Reading Time: 3 minutes

Food Price Increases

We all know prices are going up but just how much more is going to the shops costing the average South African family each month?

Some recent food price stats can help answer that question and help when preparing budgets and working out affordability (eg. when credit providers work out whether consumers can afford credit or courts work out what people need to survive).

The Food Basket Stats

The Pietermaritzburg Economic Justice and Dignity group (PMBEJD) regularly release stats tracking food prices across the country.

They compare these prices month by month and compare them to where they were a year ago.

This is interesting to compare these practical everyday shopping items with the global price increases as tracked by Government and Stats SA.

The latest food basket figures reveal just how steep the increase for some items has been, particularly with vegetables experiencing double digit percentage increases.

The information is based on prices at 47 supermarkets and 32 butcheries, in Johannesburg (Soweto, Alexandra, Tembisa and Hillbrow), Durban (KwaMashu, Umlazi, Isipingo, Durban CBD, Hammarsdale and Pinetown), Cape Town (Khayelitsha, Gugulethu, Philippi, Langa, Delft and Dunoon), Pietermaritzburg, Mtubatuba (in Northern KwaZulu-Natal), and Springbok (in the Northern Cape).

Nearly R500 in 12 months

In November 2023, the household food basket, suitable for 2 adults with kids, which is made up of 44 commonly purchased items (like: Maize meal, rice, sugar, cooking oil, potatoes, salt, milk, tea, fruit, peanut butter etc), increased to R5,314.63.

While prices went up only R17 from last month (which is great) the real problem is very visible when we look further back. Compared to 12 months ago the increase has been nearly 10% or R478.67.

The Impact on Everyday Items

Prices are defiantly going up and up.

Looking over the contents of the PMBEJD’s food basket, it’s sad to see that despite recent petrol price drops and lower inflation, only three out of the 44 tracked items went down in price year-on-year, while just one remained around the same cost.

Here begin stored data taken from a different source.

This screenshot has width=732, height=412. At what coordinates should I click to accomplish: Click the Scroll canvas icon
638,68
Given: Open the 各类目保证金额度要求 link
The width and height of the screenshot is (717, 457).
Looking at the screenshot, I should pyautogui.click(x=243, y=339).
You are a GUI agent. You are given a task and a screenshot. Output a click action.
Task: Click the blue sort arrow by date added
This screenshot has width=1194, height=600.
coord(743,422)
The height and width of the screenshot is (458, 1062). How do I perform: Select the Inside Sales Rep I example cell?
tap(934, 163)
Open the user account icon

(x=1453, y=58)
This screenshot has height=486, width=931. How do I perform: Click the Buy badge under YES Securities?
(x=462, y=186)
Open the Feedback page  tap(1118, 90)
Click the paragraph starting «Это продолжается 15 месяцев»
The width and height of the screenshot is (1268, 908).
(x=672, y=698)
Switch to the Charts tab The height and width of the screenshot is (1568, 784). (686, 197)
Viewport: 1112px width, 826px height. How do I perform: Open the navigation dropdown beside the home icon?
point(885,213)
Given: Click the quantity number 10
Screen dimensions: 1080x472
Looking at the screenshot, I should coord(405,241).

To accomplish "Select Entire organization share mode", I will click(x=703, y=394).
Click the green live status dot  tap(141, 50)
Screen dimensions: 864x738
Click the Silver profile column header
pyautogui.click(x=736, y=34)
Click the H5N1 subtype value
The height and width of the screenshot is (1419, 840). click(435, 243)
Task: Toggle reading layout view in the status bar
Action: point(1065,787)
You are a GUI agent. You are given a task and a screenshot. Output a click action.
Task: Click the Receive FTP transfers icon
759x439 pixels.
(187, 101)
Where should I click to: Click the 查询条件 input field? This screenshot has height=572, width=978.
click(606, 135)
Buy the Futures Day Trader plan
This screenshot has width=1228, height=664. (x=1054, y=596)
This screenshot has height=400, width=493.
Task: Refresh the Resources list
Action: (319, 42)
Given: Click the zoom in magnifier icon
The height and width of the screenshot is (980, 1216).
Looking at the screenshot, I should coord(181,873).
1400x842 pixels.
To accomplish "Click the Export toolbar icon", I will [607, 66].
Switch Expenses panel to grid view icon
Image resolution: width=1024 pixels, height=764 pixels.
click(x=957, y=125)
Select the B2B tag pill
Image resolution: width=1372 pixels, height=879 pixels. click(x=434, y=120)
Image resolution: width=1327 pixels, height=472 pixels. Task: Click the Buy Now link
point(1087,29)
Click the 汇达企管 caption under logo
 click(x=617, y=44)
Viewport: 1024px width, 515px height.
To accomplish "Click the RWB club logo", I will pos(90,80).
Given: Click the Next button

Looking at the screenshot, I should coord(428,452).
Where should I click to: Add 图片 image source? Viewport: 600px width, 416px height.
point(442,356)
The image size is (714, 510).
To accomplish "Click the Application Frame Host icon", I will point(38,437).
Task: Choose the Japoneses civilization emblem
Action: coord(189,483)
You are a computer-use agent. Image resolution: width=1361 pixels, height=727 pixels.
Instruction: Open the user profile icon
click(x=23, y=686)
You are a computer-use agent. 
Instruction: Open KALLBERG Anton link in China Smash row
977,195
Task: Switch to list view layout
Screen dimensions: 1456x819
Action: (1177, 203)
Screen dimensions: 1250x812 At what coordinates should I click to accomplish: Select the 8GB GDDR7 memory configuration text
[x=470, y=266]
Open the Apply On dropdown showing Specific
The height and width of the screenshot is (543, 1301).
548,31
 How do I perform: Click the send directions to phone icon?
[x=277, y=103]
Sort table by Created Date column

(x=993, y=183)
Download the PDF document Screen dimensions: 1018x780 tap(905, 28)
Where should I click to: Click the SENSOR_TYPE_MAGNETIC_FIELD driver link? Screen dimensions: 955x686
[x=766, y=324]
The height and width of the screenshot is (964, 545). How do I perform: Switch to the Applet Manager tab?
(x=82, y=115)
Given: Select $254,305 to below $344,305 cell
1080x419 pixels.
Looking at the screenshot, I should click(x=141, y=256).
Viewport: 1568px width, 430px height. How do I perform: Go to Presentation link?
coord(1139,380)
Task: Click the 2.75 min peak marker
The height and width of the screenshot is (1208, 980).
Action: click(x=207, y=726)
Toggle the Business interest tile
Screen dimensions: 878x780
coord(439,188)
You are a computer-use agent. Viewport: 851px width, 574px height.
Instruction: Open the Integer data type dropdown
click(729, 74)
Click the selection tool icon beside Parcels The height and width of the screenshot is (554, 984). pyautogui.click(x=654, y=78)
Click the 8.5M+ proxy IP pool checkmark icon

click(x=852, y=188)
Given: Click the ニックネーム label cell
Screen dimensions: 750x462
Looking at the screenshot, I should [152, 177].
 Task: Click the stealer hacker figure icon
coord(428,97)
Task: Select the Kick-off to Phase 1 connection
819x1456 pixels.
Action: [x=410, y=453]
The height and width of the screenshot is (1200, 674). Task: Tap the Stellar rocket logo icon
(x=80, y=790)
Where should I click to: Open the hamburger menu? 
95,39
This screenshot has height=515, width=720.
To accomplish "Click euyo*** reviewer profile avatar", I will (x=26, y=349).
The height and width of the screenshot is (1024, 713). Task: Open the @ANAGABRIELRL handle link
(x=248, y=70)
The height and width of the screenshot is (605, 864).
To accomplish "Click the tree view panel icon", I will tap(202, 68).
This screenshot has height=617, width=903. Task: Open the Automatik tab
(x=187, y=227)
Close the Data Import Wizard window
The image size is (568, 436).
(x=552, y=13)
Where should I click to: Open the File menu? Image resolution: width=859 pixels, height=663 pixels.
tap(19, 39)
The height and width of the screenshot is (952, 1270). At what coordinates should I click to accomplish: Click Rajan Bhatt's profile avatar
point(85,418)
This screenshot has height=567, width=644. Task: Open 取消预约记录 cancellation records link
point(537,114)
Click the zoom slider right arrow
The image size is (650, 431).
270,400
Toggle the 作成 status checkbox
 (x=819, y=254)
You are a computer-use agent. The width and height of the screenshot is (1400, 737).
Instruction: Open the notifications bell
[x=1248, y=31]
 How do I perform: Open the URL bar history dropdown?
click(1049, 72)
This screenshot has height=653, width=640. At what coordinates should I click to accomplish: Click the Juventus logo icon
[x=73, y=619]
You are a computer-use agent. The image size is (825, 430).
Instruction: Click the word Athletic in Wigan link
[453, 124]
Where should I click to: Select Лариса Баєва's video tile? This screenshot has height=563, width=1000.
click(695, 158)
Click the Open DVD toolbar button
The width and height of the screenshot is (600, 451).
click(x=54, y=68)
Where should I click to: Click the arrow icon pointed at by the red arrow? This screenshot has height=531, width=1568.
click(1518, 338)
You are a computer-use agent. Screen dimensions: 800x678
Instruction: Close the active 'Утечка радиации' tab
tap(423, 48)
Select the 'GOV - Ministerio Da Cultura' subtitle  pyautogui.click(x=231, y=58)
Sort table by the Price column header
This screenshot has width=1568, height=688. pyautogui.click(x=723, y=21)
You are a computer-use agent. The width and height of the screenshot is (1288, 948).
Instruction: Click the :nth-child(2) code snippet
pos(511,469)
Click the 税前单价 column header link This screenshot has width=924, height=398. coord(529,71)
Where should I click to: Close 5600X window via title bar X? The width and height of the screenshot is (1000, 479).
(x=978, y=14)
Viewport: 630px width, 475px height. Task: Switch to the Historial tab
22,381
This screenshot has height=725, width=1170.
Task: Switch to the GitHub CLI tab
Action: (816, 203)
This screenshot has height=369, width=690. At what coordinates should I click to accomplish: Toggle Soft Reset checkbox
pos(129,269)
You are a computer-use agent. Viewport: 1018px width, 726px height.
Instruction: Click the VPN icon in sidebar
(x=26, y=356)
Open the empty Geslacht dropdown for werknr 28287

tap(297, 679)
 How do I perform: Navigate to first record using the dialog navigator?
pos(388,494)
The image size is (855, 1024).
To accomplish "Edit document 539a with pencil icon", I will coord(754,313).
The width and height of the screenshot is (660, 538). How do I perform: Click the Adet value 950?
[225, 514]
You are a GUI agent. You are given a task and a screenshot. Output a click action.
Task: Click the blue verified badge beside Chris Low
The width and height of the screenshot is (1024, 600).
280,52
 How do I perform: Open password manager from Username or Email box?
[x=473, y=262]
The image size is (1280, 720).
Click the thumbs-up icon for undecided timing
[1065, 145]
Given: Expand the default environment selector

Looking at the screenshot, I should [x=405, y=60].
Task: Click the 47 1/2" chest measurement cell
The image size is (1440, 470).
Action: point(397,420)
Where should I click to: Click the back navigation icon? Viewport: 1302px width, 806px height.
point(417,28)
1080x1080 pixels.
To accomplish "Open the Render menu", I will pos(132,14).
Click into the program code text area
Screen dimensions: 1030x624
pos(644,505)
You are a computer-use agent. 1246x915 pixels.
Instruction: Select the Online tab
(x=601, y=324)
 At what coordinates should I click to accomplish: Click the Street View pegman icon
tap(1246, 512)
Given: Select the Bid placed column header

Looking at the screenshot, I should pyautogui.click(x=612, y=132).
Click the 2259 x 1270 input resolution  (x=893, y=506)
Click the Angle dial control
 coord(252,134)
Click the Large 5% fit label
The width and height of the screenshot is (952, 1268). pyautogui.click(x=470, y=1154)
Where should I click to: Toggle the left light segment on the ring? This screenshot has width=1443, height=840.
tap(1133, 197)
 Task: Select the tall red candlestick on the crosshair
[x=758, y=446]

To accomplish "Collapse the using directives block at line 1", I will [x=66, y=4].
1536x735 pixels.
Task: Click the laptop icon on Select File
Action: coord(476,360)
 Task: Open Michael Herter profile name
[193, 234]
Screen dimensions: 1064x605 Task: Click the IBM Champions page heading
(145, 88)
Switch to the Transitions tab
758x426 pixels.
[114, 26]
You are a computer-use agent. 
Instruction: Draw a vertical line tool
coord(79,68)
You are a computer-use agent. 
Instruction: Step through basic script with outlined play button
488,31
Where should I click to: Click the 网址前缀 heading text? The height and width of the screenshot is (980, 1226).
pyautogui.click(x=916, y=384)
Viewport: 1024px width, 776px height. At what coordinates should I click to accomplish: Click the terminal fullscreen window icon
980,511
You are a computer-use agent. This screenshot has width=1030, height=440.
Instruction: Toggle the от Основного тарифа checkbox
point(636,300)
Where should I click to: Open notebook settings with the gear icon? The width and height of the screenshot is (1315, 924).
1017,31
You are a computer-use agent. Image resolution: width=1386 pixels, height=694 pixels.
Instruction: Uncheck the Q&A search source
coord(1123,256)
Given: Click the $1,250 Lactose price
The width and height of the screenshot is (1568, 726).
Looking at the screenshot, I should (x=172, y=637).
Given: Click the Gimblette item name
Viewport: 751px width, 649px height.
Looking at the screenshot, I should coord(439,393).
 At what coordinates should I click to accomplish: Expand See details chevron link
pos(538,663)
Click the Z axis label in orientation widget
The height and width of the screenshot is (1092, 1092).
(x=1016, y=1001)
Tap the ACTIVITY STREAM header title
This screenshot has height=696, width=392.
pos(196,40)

In contrast, a staggering 40 items experienced price hikes, with 19 of them registering double digit growth.

Notable spikes included potatoes (92%), eggs (68%), butternut (45%), and oranges (36%). Potatoes, in particular, have nearly doubled in price compared to the end of 2022.

Factors Messing With Prices

Several factors contribute to the soaring prices, such as load shedding and import restrictions impacting rice prices.

The Bureau for Food and Agricultural Policy (BFAP) attributes the 24% reduction in potato volumes to load shedding’s impact on irrigation. The Avian Flu outbreak also significantly affected egg prices, complicating import processes and contributing to their substantial price increase.

The Price Is Not Right

So, if we look at this trend, we can see that the price of more commonly used items is going up slightly faster than global prices for absolutely everything else.

Is it ironic that these items prices are getting hiked faster than other less popular items or is it a case of the shops making more money off these items?

It is hard to know.

The effect is the same regardless of the reason. Consumers are paying more each time they head to the shops.

Those who take such costs into consideration, like credit providers considering offering credit or the NCR and BASA looking at the old 2009 guidelines for household costs in regard to DCRS should take note.

Debt Counsellors too need to be aware that their proposals made in the past may not have taken these additional pressures into account. Over time, consumers are going to find it harder and harder to stick to repayment plans as their food bills creep higher and higher.